*** Opening of Study material ***

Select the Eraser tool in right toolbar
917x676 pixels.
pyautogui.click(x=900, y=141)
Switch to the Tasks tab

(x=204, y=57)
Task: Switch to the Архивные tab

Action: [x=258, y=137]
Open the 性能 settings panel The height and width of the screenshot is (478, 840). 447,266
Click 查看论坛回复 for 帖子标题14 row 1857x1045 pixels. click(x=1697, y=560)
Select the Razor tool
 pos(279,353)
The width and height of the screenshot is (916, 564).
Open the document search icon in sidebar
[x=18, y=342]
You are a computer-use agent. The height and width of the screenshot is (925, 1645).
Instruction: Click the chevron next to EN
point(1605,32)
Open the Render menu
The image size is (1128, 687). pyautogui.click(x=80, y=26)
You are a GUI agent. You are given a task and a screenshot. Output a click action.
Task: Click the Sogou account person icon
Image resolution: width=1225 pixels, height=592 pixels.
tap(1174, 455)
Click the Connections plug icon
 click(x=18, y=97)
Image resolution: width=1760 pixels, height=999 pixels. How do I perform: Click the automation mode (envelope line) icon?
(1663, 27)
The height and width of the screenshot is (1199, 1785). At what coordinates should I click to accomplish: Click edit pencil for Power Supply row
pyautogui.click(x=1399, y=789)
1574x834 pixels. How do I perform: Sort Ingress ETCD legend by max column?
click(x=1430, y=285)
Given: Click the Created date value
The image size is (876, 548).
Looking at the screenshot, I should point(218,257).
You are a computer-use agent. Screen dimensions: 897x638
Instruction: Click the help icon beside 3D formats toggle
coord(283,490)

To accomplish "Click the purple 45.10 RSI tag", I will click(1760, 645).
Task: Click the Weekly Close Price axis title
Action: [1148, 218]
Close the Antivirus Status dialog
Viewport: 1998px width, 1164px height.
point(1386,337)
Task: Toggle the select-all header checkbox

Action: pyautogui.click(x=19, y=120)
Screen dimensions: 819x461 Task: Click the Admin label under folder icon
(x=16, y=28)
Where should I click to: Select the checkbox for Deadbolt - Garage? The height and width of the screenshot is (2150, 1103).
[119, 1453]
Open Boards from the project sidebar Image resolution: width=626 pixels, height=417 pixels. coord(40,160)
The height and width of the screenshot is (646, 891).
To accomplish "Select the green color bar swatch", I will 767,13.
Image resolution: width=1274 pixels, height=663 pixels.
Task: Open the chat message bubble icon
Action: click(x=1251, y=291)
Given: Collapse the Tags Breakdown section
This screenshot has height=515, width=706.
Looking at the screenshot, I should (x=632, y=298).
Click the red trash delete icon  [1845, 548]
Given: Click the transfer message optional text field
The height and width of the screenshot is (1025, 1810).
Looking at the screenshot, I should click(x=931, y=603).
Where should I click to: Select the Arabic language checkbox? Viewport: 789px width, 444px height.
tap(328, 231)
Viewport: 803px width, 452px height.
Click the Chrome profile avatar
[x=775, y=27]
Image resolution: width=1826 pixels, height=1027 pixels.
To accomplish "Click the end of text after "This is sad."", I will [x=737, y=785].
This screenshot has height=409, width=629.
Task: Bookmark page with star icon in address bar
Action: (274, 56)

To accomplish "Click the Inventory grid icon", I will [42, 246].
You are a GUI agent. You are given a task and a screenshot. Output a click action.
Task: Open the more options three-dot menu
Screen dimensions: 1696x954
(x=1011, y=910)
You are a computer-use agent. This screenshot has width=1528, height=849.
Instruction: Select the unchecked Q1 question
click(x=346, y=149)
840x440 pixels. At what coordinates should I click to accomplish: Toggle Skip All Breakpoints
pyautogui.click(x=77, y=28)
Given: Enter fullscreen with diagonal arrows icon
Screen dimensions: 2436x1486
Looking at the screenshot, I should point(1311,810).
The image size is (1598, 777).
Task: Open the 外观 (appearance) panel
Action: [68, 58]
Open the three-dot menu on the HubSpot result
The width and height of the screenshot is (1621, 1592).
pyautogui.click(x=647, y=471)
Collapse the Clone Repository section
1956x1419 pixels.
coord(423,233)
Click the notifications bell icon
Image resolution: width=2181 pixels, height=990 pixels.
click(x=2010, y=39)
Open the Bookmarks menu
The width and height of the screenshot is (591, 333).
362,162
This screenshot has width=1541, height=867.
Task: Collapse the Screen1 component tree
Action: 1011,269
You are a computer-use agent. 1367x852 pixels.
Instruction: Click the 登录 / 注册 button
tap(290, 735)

*** Close of Study material ***

- [Action item]
A faithful, word-for-word transcript of the material above is the required answer.

- [Response box]
Select the Eraser tool in right toolbar
917x676 pixels.
pyautogui.click(x=900, y=141)
Switch to the Tasks tab

(x=204, y=57)
Task: Switch to the Архивные tab

Action: [x=258, y=137]
Open the 性能 settings panel The height and width of the screenshot is (478, 840). 447,266
Click 查看论坛回复 for 帖子标题14 row 1857x1045 pixels. click(x=1697, y=560)
Select the Razor tool
 pos(279,353)
The width and height of the screenshot is (916, 564).
Open the document search icon in sidebar
[x=18, y=342]
You are a computer-use agent. The height and width of the screenshot is (925, 1645).
Instruction: Click the chevron next to EN
point(1605,32)
Open the Render menu
The image size is (1128, 687). pyautogui.click(x=80, y=26)
You are a GUI agent. You are given a task and a screenshot. Output a click action.
Task: Click the Sogou account person icon
Image resolution: width=1225 pixels, height=592 pixels.
tap(1174, 455)
Click the Connections plug icon
 click(x=18, y=97)
Image resolution: width=1760 pixels, height=999 pixels. How do I perform: Click the automation mode (envelope line) icon?
(1663, 27)
The height and width of the screenshot is (1199, 1785). At what coordinates should I click to accomplish: Click edit pencil for Power Supply row
pyautogui.click(x=1399, y=789)
1574x834 pixels. How do I perform: Sort Ingress ETCD legend by max column?
click(x=1430, y=285)
Given: Click the Created date value
The image size is (876, 548).
Looking at the screenshot, I should point(218,257).
You are a computer-use agent. Screen dimensions: 897x638
Instruction: Click the help icon beside 3D formats toggle
coord(283,490)

To accomplish "Click the purple 45.10 RSI tag", I will click(1760, 645).
Task: Click the Weekly Close Price axis title
Action: [1148, 218]
Close the Antivirus Status dialog
Viewport: 1998px width, 1164px height.
point(1386,337)
Task: Toggle the select-all header checkbox

Action: pyautogui.click(x=19, y=120)
Screen dimensions: 819x461 Task: Click the Admin label under folder icon
(x=16, y=28)
Where should I click to: Select the checkbox for Deadbolt - Garage? The height and width of the screenshot is (2150, 1103).
[119, 1453]
Open Boards from the project sidebar Image resolution: width=626 pixels, height=417 pixels. coord(40,160)
The height and width of the screenshot is (646, 891).
To accomplish "Select the green color bar swatch", I will 767,13.
Image resolution: width=1274 pixels, height=663 pixels.
Task: Open the chat message bubble icon
Action: click(x=1251, y=291)
Given: Collapse the Tags Breakdown section
This screenshot has height=515, width=706.
Looking at the screenshot, I should (x=632, y=298).
Click the red trash delete icon  [1845, 548]
Given: Click the transfer message optional text field
The height and width of the screenshot is (1025, 1810).
Looking at the screenshot, I should click(x=931, y=603).
Where should I click to: Select the Arabic language checkbox? Viewport: 789px width, 444px height.
tap(328, 231)
Viewport: 803px width, 452px height.
Click the Chrome profile avatar
[x=775, y=27]
Image resolution: width=1826 pixels, height=1027 pixels.
To accomplish "Click the end of text after "This is sad."", I will [x=737, y=785].
This screenshot has height=409, width=629.
Task: Bookmark page with star icon in address bar
Action: (274, 56)

To accomplish "Click the Inventory grid icon", I will [42, 246].
You are a GUI agent. You are given a task and a screenshot. Output a click action.
Task: Open the more options three-dot menu
Screen dimensions: 1696x954
(x=1011, y=910)
You are a computer-use agent. This screenshot has width=1528, height=849.
Instruction: Select the unchecked Q1 question
click(x=346, y=149)
840x440 pixels. At what coordinates should I click to accomplish: Toggle Skip All Breakpoints
pyautogui.click(x=77, y=28)
Given: Enter fullscreen with diagonal arrows icon
Screen dimensions: 2436x1486
Looking at the screenshot, I should point(1311,810).
The image size is (1598, 777).
Task: Open the 外观 (appearance) panel
Action: [68, 58]
Open the three-dot menu on the HubSpot result
The width and height of the screenshot is (1621, 1592).
pyautogui.click(x=647, y=471)
Collapse the Clone Repository section
1956x1419 pixels.
coord(423,233)
Click the notifications bell icon
Image resolution: width=2181 pixels, height=990 pixels.
click(x=2010, y=39)
Open the Bookmarks menu
The width and height of the screenshot is (591, 333).
362,162
This screenshot has width=1541, height=867.
Task: Collapse the Screen1 component tree
Action: 1011,269
You are a computer-use agent. 1367x852 pixels.
Instruction: Click the 登录 / 注册 button
tap(290, 735)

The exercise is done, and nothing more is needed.